TO BE DONE |
Copy every one of the entries below word for word, with no changes.

Raw entries
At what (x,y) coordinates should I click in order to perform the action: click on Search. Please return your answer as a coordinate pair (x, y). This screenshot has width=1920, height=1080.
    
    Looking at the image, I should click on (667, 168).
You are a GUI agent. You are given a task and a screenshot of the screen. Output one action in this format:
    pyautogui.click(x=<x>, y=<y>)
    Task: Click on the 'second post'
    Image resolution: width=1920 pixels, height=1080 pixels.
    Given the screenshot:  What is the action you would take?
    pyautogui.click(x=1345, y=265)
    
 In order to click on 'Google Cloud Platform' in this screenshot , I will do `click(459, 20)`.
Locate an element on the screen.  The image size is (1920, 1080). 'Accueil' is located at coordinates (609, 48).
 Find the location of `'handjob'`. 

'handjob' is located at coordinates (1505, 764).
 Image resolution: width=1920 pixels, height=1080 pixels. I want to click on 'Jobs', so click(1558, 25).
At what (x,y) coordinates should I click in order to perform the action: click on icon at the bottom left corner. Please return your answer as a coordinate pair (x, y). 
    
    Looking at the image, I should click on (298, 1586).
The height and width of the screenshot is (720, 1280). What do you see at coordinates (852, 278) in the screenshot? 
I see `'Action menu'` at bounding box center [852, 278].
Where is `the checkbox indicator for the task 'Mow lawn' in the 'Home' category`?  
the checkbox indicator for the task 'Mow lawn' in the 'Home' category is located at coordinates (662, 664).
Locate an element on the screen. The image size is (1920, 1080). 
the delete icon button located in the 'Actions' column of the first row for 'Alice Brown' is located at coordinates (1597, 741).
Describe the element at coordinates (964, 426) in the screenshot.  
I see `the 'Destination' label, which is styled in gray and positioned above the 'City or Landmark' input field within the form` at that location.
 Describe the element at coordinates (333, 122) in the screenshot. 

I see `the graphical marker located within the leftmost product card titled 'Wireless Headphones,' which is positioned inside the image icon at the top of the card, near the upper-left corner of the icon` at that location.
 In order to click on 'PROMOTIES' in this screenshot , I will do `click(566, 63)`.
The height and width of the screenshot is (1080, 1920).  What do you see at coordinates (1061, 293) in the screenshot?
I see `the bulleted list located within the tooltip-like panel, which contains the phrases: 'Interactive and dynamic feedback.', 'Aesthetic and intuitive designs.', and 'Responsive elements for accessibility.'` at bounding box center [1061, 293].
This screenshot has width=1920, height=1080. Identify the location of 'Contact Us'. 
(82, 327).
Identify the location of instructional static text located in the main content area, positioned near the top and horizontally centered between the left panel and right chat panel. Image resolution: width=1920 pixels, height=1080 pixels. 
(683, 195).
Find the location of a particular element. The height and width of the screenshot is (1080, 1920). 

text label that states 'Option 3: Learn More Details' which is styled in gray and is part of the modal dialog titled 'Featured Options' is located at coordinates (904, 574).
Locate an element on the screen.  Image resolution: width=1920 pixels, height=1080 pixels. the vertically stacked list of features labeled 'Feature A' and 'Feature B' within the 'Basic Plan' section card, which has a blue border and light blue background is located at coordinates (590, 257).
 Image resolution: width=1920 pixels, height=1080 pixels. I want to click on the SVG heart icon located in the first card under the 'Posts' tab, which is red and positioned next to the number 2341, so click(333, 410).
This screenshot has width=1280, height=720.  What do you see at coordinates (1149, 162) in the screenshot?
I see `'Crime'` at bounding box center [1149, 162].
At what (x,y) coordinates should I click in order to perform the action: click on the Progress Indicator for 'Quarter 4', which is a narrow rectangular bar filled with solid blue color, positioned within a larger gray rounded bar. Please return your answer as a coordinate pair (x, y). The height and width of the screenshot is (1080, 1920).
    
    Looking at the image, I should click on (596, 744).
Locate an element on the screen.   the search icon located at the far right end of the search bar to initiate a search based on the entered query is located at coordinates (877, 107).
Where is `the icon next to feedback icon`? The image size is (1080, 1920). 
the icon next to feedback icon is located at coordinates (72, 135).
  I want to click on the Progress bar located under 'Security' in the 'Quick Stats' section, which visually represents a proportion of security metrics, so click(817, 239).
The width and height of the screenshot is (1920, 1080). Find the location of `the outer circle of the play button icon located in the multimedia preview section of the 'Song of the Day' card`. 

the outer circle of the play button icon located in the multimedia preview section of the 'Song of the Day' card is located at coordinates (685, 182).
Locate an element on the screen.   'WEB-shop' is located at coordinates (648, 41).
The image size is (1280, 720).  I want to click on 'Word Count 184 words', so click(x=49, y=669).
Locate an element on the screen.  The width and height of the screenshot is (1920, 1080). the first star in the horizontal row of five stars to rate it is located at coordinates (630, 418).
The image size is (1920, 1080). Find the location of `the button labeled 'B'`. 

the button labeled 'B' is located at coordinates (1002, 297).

PROBLEM SOLUTION |
At what (x,y) coordinates should I click in order to perform the action: click on Search. Please return your answer as a coordinate pair (x, y). This screenshot has width=1920, height=1080.
    
    Looking at the image, I should click on (667, 168).
You are a GUI agent. You are given a task and a screenshot of the screen. Output one action in this format:
    pyautogui.click(x=<x>, y=<y>)
    Task: Click on the 'second post'
    Image resolution: width=1920 pixels, height=1080 pixels.
    Given the screenshot:  What is the action you would take?
    pyautogui.click(x=1345, y=265)
    
 In order to click on 'Google Cloud Platform' in this screenshot , I will do `click(459, 20)`.
Locate an element on the screen.  The image size is (1920, 1080). 'Accueil' is located at coordinates (609, 48).
 Find the location of `'handjob'`. 

'handjob' is located at coordinates (1505, 764).
 Image resolution: width=1920 pixels, height=1080 pixels. I want to click on 'Jobs', so click(1558, 25).
At what (x,y) coordinates should I click in order to perform the action: click on icon at the bottom left corner. Please return your answer as a coordinate pair (x, y). 
    
    Looking at the image, I should click on (298, 1586).
The height and width of the screenshot is (720, 1280). What do you see at coordinates (852, 278) in the screenshot? 
I see `'Action menu'` at bounding box center [852, 278].
Where is `the checkbox indicator for the task 'Mow lawn' in the 'Home' category`?  
the checkbox indicator for the task 'Mow lawn' in the 'Home' category is located at coordinates (662, 664).
Locate an element on the screen. The image size is (1920, 1080). 
the delete icon button located in the 'Actions' column of the first row for 'Alice Brown' is located at coordinates (1597, 741).
Describe the element at coordinates (964, 426) in the screenshot.  
I see `the 'Destination' label, which is styled in gray and positioned above the 'City or Landmark' input field within the form` at that location.
 Describe the element at coordinates (333, 122) in the screenshot. 

I see `the graphical marker located within the leftmost product card titled 'Wireless Headphones,' which is positioned inside the image icon at the top of the card, near the upper-left corner of the icon` at that location.
 In order to click on 'PROMOTIES' in this screenshot , I will do `click(566, 63)`.
The height and width of the screenshot is (1080, 1920).  What do you see at coordinates (1061, 293) in the screenshot?
I see `the bulleted list located within the tooltip-like panel, which contains the phrases: 'Interactive and dynamic feedback.', 'Aesthetic and intuitive designs.', and 'Responsive elements for accessibility.'` at bounding box center [1061, 293].
This screenshot has width=1920, height=1080. Identify the location of 'Contact Us'. 
(82, 327).
Identify the location of instructional static text located in the main content area, positioned near the top and horizontally centered between the left panel and right chat panel. Image resolution: width=1920 pixels, height=1080 pixels. 
(683, 195).
Find the location of a particular element. The height and width of the screenshot is (1080, 1920). 

text label that states 'Option 3: Learn More Details' which is styled in gray and is part of the modal dialog titled 'Featured Options' is located at coordinates (904, 574).
Locate an element on the screen.  Image resolution: width=1920 pixels, height=1080 pixels. the vertically stacked list of features labeled 'Feature A' and 'Feature B' within the 'Basic Plan' section card, which has a blue border and light blue background is located at coordinates (590, 257).
 Image resolution: width=1920 pixels, height=1080 pixels. I want to click on the SVG heart icon located in the first card under the 'Posts' tab, which is red and positioned next to the number 2341, so click(333, 410).
This screenshot has width=1280, height=720.  What do you see at coordinates (1149, 162) in the screenshot?
I see `'Crime'` at bounding box center [1149, 162].
At what (x,y) coordinates should I click in order to perform the action: click on the Progress Indicator for 'Quarter 4', which is a narrow rectangular bar filled with solid blue color, positioned within a larger gray rounded bar. Please return your answer as a coordinate pair (x, y). The height and width of the screenshot is (1080, 1920).
    
    Looking at the image, I should click on (596, 744).
Locate an element on the screen.   the search icon located at the far right end of the search bar to initiate a search based on the entered query is located at coordinates (877, 107).
Where is `the icon next to feedback icon`? The image size is (1080, 1920). 
the icon next to feedback icon is located at coordinates (72, 135).
  I want to click on the Progress bar located under 'Security' in the 'Quick Stats' section, which visually represents a proportion of security metrics, so click(817, 239).
The width and height of the screenshot is (1920, 1080). Find the location of `the outer circle of the play button icon located in the multimedia preview section of the 'Song of the Day' card`. 

the outer circle of the play button icon located in the multimedia preview section of the 'Song of the Day' card is located at coordinates (685, 182).
Locate an element on the screen.   'WEB-shop' is located at coordinates (648, 41).
The image size is (1280, 720).  I want to click on 'Word Count 184 words', so click(x=49, y=669).
Locate an element on the screen.  The width and height of the screenshot is (1920, 1080). the first star in the horizontal row of five stars to rate it is located at coordinates (630, 418).
The image size is (1920, 1080). Find the location of `the button labeled 'B'`. 

the button labeled 'B' is located at coordinates (1002, 297).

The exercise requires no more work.